**STATED TASK A**
In the shale gas passage, reproduce the section between "The Klua/Evie shale" and "in the area.", inclusive, substituting "limited information" for "less information".

**TEXT BLOCK**

In the first quarter, two vertical wells (60% SGR, 40% Storm) were drilled in the HRB to prove the productivity of our lands. The first well was cored, completed and flow tested in the Muskwa and Otter Park shales. Results were encouraging but inconclusive in terms of determining the exploitation potential with multi-stage frac horizontal wells. Both of the vertical test wells are within a central project area encompassing 35 gross sections (14.0 net) containing an estimated 2.6 Tcf of gross DPIIP (internal estimate prepared by Storm Management). Our estimate of DPIIP is based on information and data from various sources including wells in the immediate area and assumes:
- average gross pay of 60 to 110 metres with 3.7% average porosity (both the Muskwa and Otter Park shales),
- average gas saturation of 80%,
- average reservoir pressure of 25,200 kPaa,
- average gas content of 40 to 80 scf per ton,
- the calculated adsorbed gas volume represents 45% of estimated DPIIP.
The Klua/Evie shale was not included in the DPIIP estimate because less information is available regarding the productivity of this shale in the area.
The next step in advancing this play is drilling horizontal wells to obtain production data (initial rates, declines, estimates of potential recoverable reserves) as well as operational experience which we can then use in determining the economic viability of larger scale exploitation with multi-stage frac horizontal wells. We are currently estimating that the cost to drill a horizontal well is $4 million with the cost of a 10 frac completion being $10 million. The completions may be done in the summer of 2010 in order to eliminate the significant cost associated with storing large quantities of water in tanks and heating them during the winter. Cost of drilling and completing horizontal wells may be lower than this as part of a larger scale development program; however, the actual cost reduction is difficult to quantify at this time given that we have not yet drilled any horizontal wells in the HRB. The initial test horizontals would potentially be tied in and producing early in 2011. We are currently working with SGR to finalize plans for 2010 which will potentially include drilling and completing one to two horizontal wells, completing the second standing vertical well drilled last winter, drilling and coring one more vertical delineation well, recording 3-D seismic, and constructing associated roads, facilities, and pipelines. Initial estimates of the gross cost are between $35 and $45 million (incurred between early 2010 and early 2011) depending on the number of horizontal wells drilled and also completed. The potential economic returns associated with full scale development of the HRB shales are not expected to be known until after we have several months of production history from the horizontal wells which is likely to be up to two years in the future. This remains an early stage project with a high level of associated economic risk.

**STATED TASK B**
Express the Dataset entries from their first line through the line containing "Looking at the", inclusive, as a Markdown table with the columns Num and Line, one numbered row per line, omitting blank lines and the pictures.

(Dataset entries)
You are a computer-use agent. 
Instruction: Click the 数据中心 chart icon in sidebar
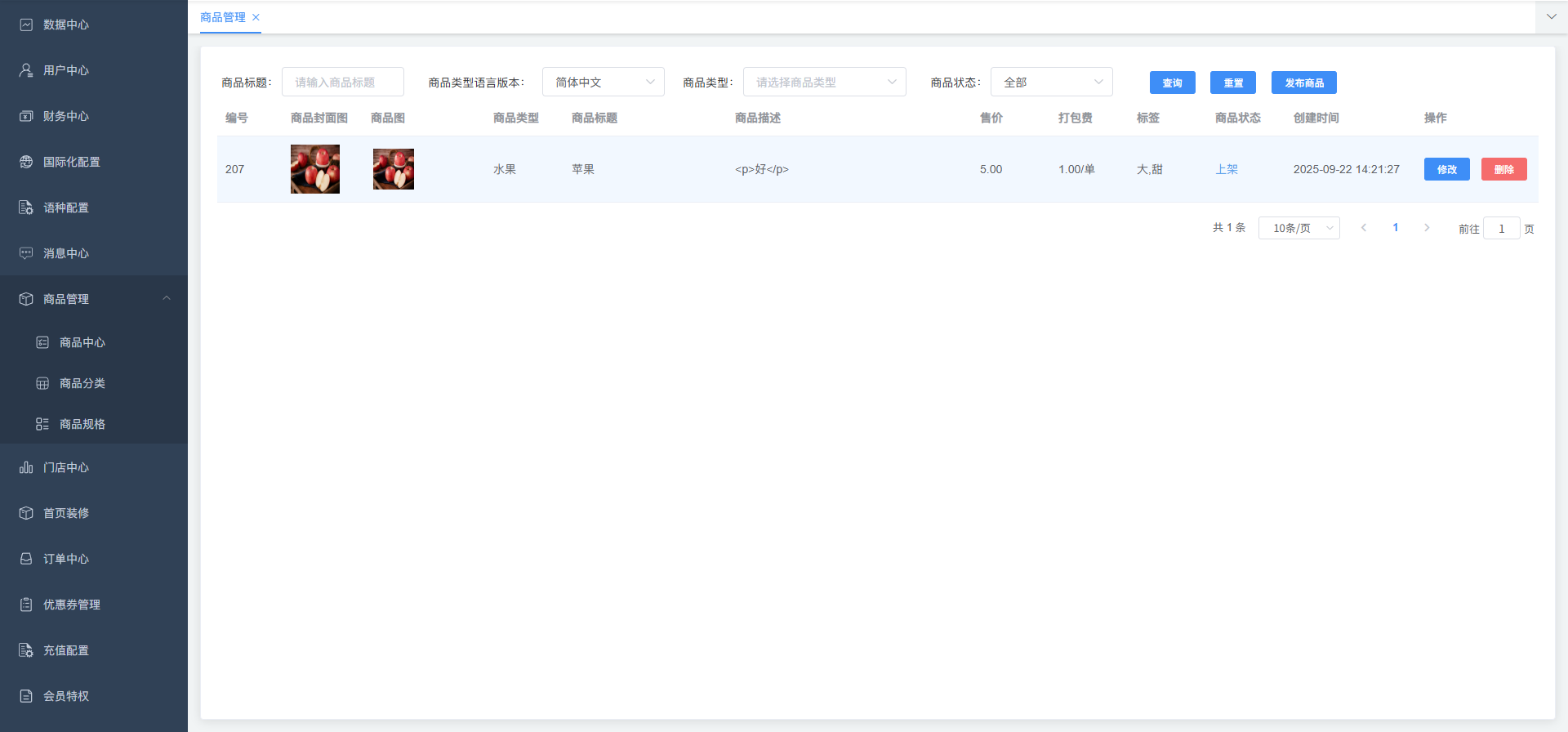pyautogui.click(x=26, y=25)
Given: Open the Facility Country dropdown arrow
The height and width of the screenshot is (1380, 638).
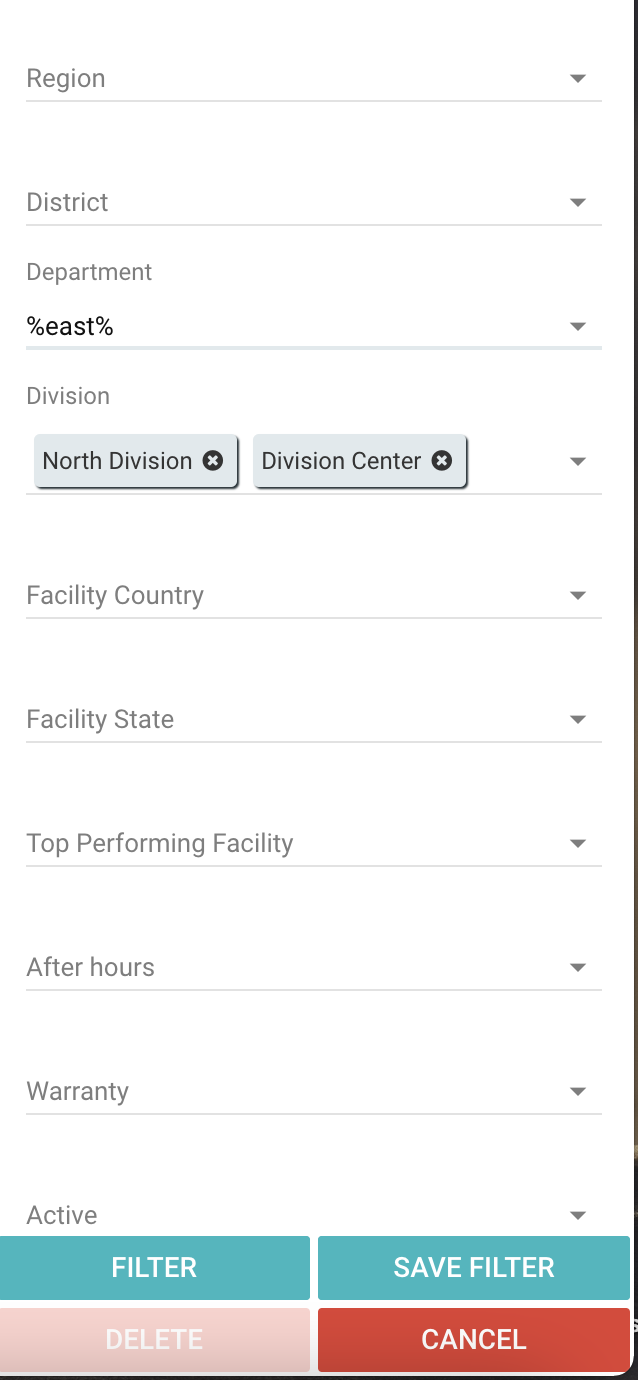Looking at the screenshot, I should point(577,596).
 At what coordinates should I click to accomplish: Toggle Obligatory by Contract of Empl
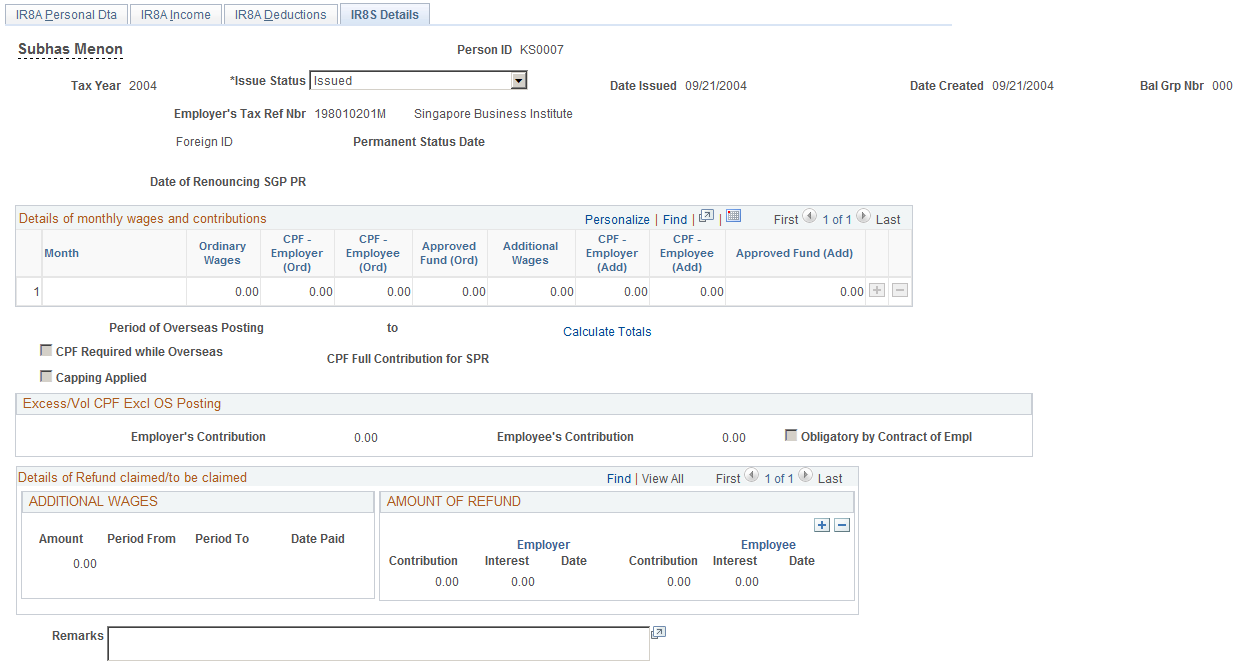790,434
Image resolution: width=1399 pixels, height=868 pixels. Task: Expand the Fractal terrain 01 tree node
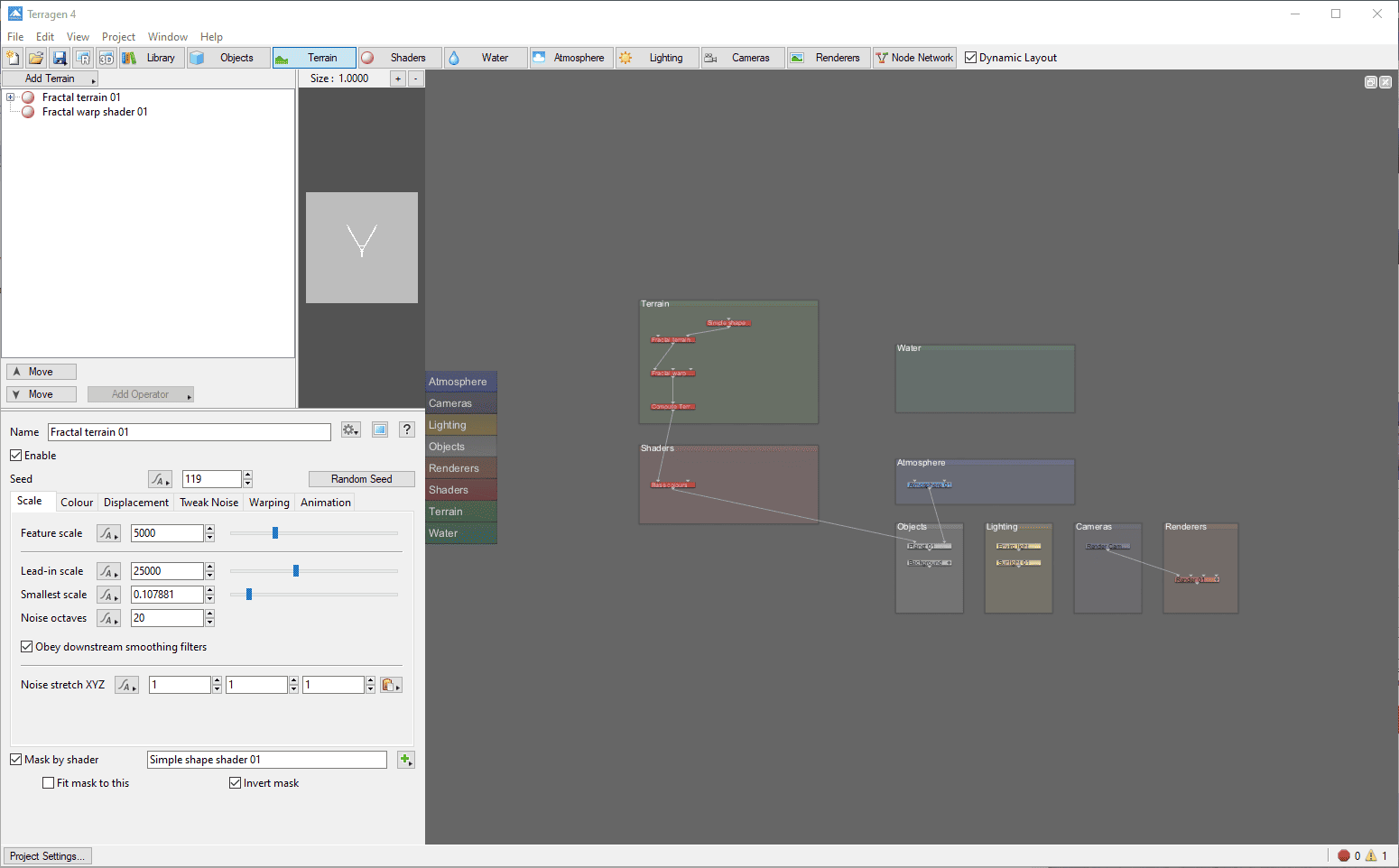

**FULL ANSWER A**
The Klua/Evie shale was not included in the DPIIP estimate because limited information is available regarding the productivity of this shale in the area.

**FULL ANSWER B**
| Num | Line |
|---|---|
| 1 | You are a computer-use agent.  |
| 2 | Instruction: Click the 数据中心 chart icon in sidebar |
| 3 | pyautogui.click(x=26, y=25) |
| 4 | Given: Open the Facility Country dropdown arrow |
| 5 | The height and width of the screenshot is (1380, 638). |
| 6 | Looking at the screenshot, I should point(577,596). |